What about the FSC cigarette law that was snuck in, state by state, per governors signatures in 47 states now. If it hasn't been implemented already in your state, odds are strong it has already been signed into law, 'under the radar' and will be implemented very soon. Under the guise of "fire safety", the cigarettes have been altered with an additional, government mandated chemical (Ethylene Vinyl Acetate) to be far, far more toxic than the former traditional cigarettes.

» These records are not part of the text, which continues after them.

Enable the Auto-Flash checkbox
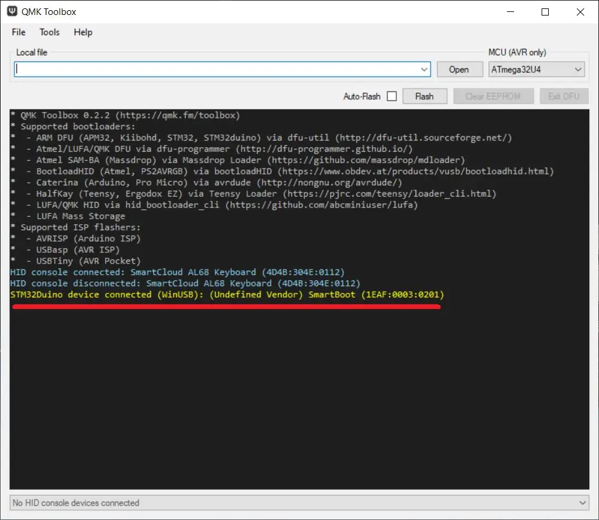Viewport: 599px width, 520px height. point(392,96)
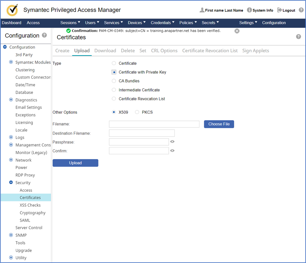Show the Passphrase field text
Viewport: 306px width, 263px height.
[172, 142]
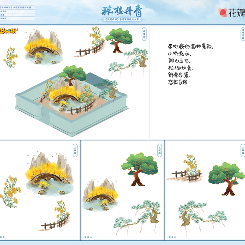Click the pine tree in 家具二 panel

[x=138, y=216]
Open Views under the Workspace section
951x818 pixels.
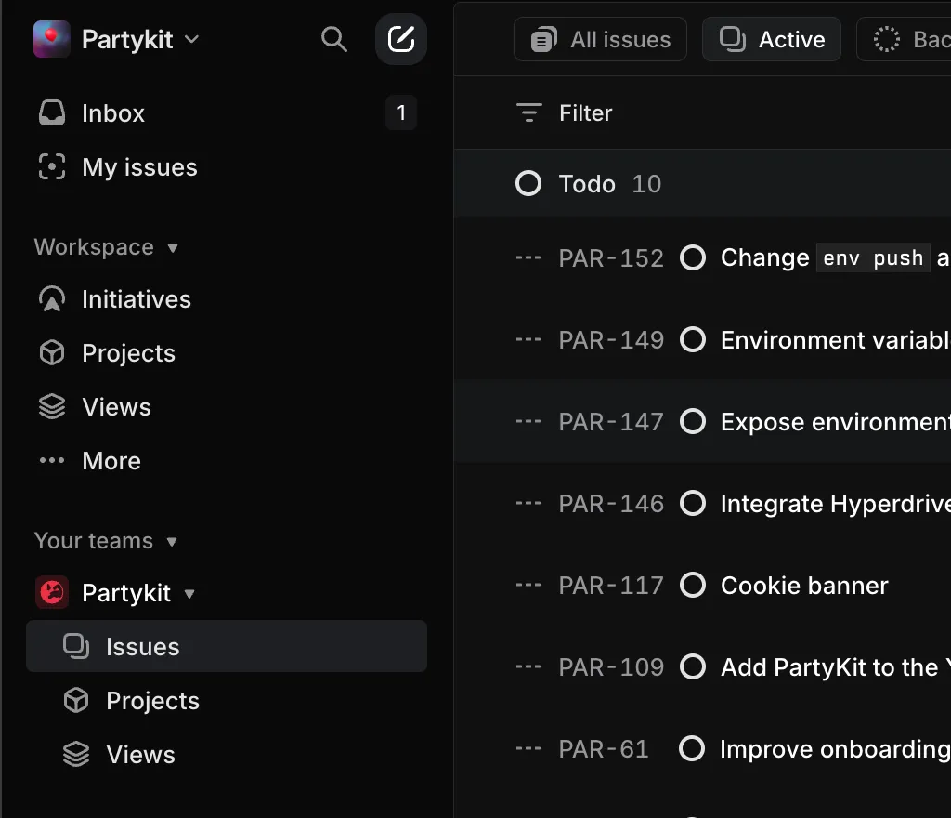[x=116, y=406]
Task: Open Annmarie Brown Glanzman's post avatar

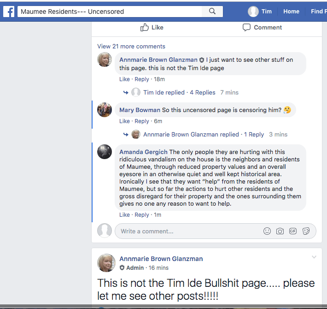Action: coord(106,263)
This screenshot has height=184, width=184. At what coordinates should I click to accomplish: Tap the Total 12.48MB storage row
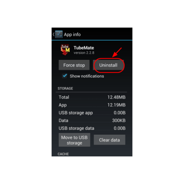[92, 97]
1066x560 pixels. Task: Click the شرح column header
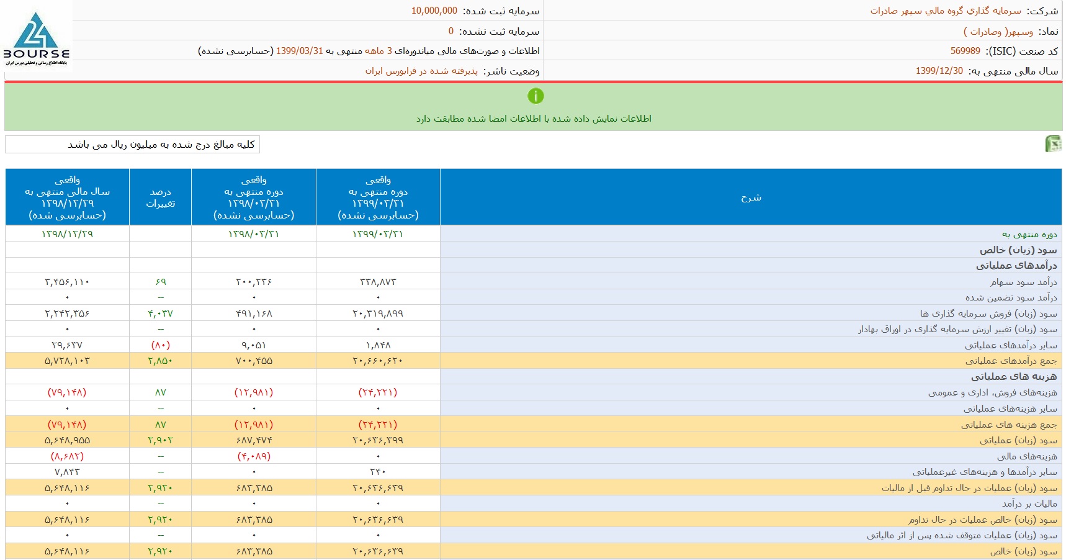(x=750, y=197)
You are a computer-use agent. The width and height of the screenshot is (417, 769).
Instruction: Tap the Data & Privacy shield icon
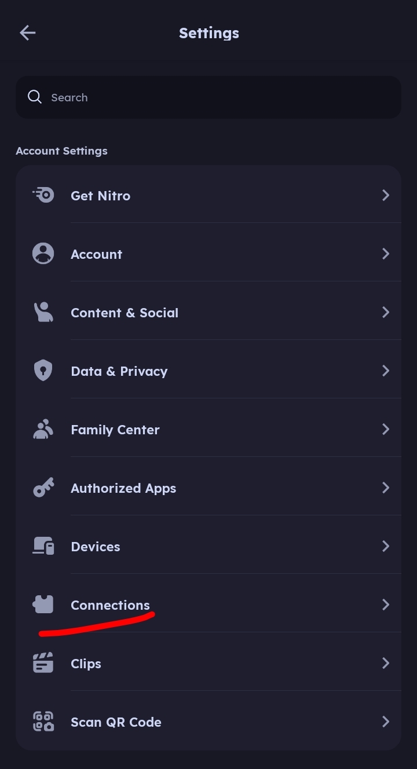[x=43, y=371]
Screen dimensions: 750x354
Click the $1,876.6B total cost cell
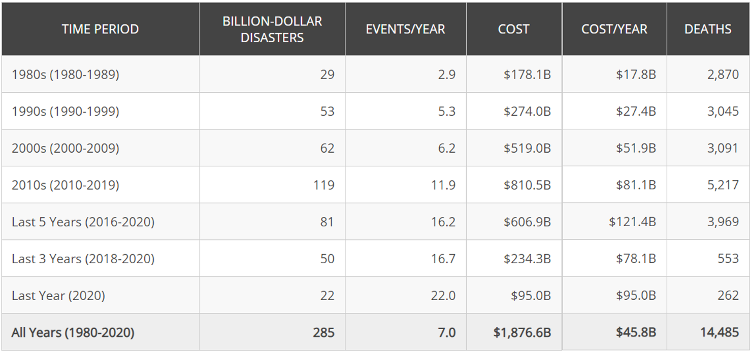click(521, 333)
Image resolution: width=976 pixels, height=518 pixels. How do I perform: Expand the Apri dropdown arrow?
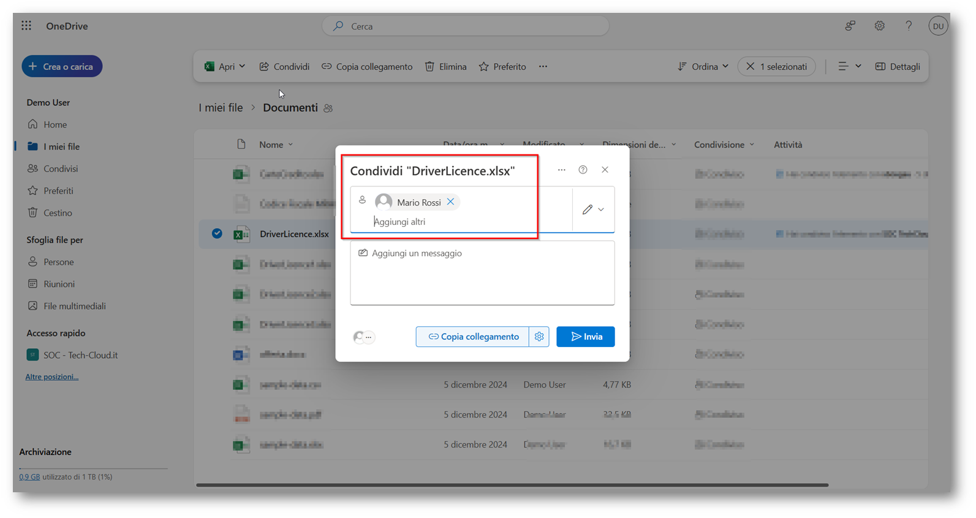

I know only some links go through for 'easy click' on this board; some may have to be typed in - but please do if nessessary, and help bring this to public light. This is sinister. The enforced FSC cigarette is far more dangerous, also for nonsmokers -

http://www.newscientist.com/commenting/browse?id=dn3192

http://www.thepetitionsite.com/1/repeal-fire-safe-cigarette -laws

http://www.youtube.com/watch?v=_mTXZVCOM0Y


Here are the culprits:

http://dynamic.firehouse.com/broadcast/2008/09/25/the-nfpas -fire-safe-cigarette-campagne/


Please take this seriously. Thank you.

Govt. Hypocrisy re warning labels
In other words, government statements concerning tobacco products and the mandated labels on them can no longer be taken at face value or believed. With the current administration, government action is nearly always opposite its stated position Get used to being lied to by the Obama team of leftist propagandists.

Oh, and I should mention
. . .because the cancers caused by smokeless tobacco are usually lodged in the mucous membranes, they spread like wildfire to other parts of the body. Whether it's lung cancer from cigarettes or cancer of the tongue or soft palate, both of these cancers are capable of metastisizing throughout the body. STOP making tobacco companies richer at the price of our lives!

Smokeless tobacco
. . .Causes cancer too! Cigarette smoking may affect the lungs and upper respiratory tract but smokeless tobacco causes cancers of the gums, tongue and soft palate. As an RN in ICU, I saw the results of the surgery to remove those cancers and it leaves a MESS! Having your tongue removed is no waltz in the park, nor is having part of your jaw removed. I want people everywhere to know that SMOKELESS TOBACCO IS NOT SAFE! And surgery to repair this type of cancer is extremely disfiguring. DON'T USE SMOKELESS TOBACCO! Stop making the tobacco companies wealthier at the price of our lives.

I wonder
whether traffic signs will soon bear similar disclaimers. Speed-limit signs, for example, might warn that the posted limit does not imply any warranty by any federal, state, or local agency that it is safer or more economical than any other speed and that setting a speed limit does not impose any liability on any official anywhere, ever. Of course, such CYA wordage would appear in small print, invisible to passing motorists or even to pedestrians more than three feet away.